Use internal reference pricing, under which Part B drugs would remain in their own billing code but Medicare would establish a single reference price for those with similar health effects.
Modify the payment add-on (currently, ASP + 6%) by placing a fixed dollar limit on the add-on payment, converting a portion of the percentage add-on to a fixed fee, or a combination of these approaches.
The Part D program uses stand-alone PDPs to provide drug coverage to beneficiaries in the FFS Medicare program. Insurers that participate in the PDP market can offer up to three plans, and they tailor those plans to appeal to different types of beneficiaries. Most major insurers generally offer one plan to target LIS beneficiaries and two plans to target beneficiaries without the LIS—one for those with low drug costs and one for those with high drug costs. Insurers differentiate their plans through a mix of program rules and changes in plan features such as premiums, beneficiary cost sharing, the specific drugs covered by the plan, and pharmacy networks. Two distinctive features of this strategy are keeping the premium for the plan that targets LIS beneficiaries just below the LIS subsidy amount and offering plans with “enhanced” coverage (which combines standard Part D coverage with supplemental benefits) that turn out to have lower premiums than plans with “basic” coverage (which is limited to standard coverage only).
Segmentation may make it harder for beneficiaries to understand their plan options, despite requirements that insurers offer plans with meaningful differences.

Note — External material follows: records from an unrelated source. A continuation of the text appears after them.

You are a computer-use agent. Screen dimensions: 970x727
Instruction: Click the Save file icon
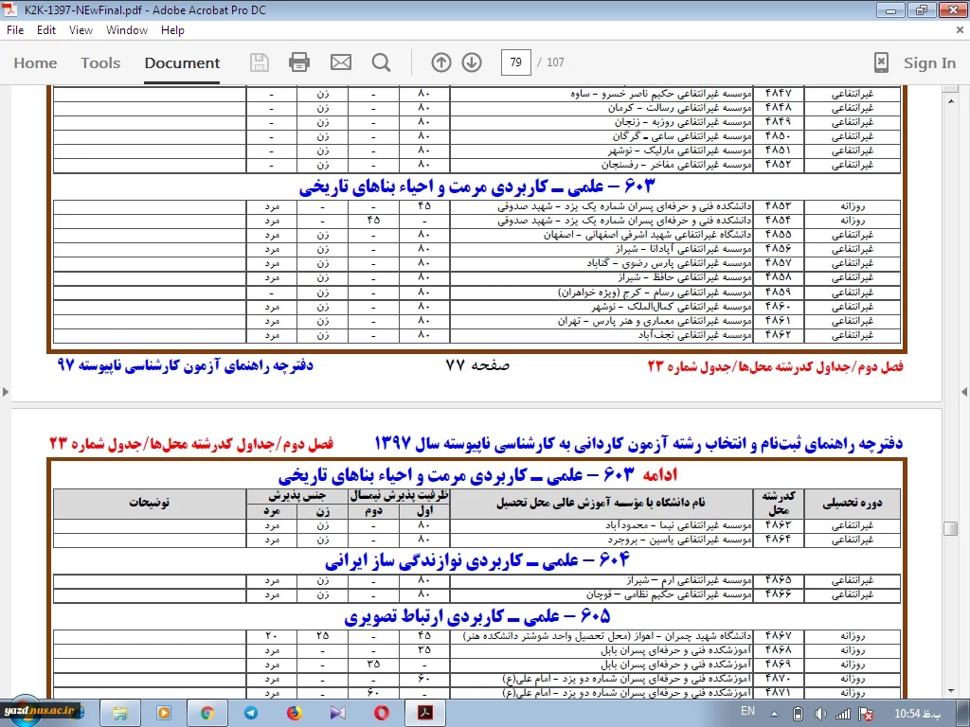coord(260,62)
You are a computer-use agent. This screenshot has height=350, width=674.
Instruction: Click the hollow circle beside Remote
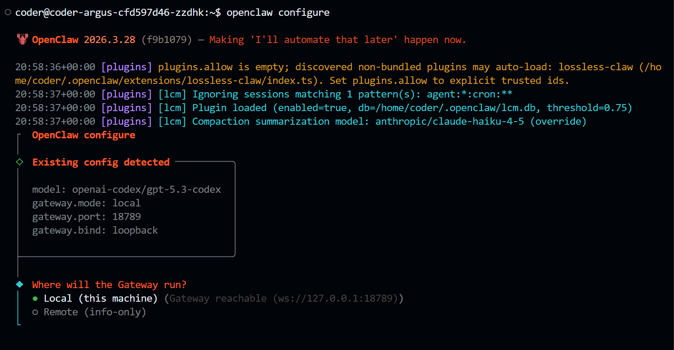tap(35, 312)
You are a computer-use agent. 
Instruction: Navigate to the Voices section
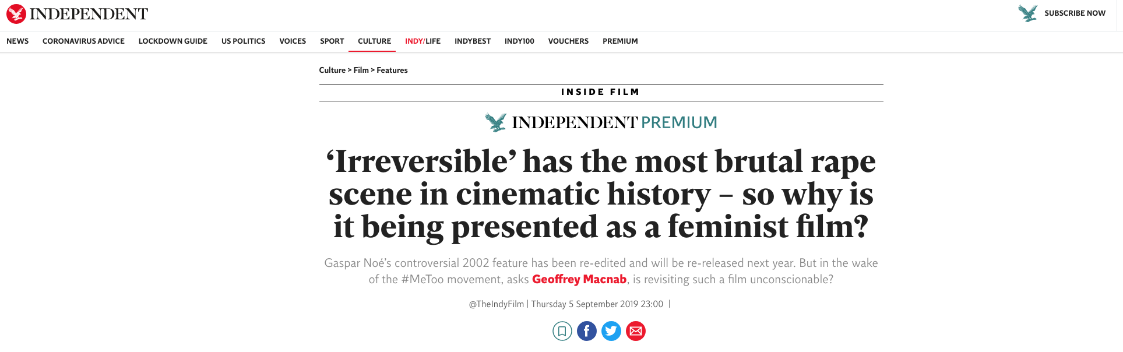click(293, 41)
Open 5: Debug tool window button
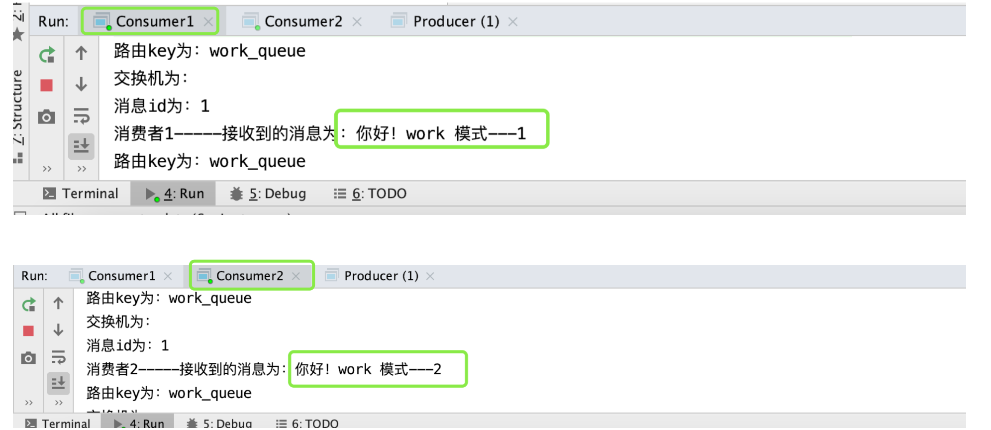The height and width of the screenshot is (430, 991). pos(268,194)
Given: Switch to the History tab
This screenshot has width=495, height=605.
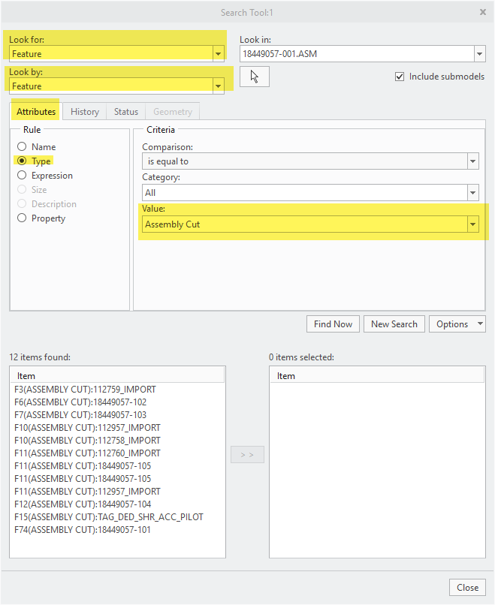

The common-sense distinction between “basic” and “enhanced” plans has been lost, and it can be difficult to determine what extra benefits are provided by enhanced PDPs with low premiums. MedPAC suggests:
Modifying the auto-enrollment process for LIS beneficiaries. Policymakers could give insurers a stronger incentive to bid more competitively by auto-enrolling a larger share of new LIS beneficiaries in plans with lower premiums and reassigning LIS beneficiaries to new plans when premiums rise above the benchmark.
Changing how the requirement for plans to have “meaningful differences” is administered. For example, policymakers could require enhanced PDPs to cover a minimum percentage of the out-of-pocket costs that their enrollees would otherwise pay for basic coverage. This approach would prevent insurers from offering enhanced PDPs with very little additional coverage.
Requiring PDP insurers to treat their enrollees as a single risk pool for the purpose of providing basic coverage. Under this reform, every enrollee in an insurer’s PDPs would pay the same premium for basic coverage and have the same formulary, costsharing rules, and pharmacy network. Insurers would still be allowed to offer enhanced coverage, but only by providing extra benefits on top of the uniform basic coverage, somewhat akin to an insurance rider. As under the current system, enrollees would pay for the full cost of any extra benefits through a supplemental premium.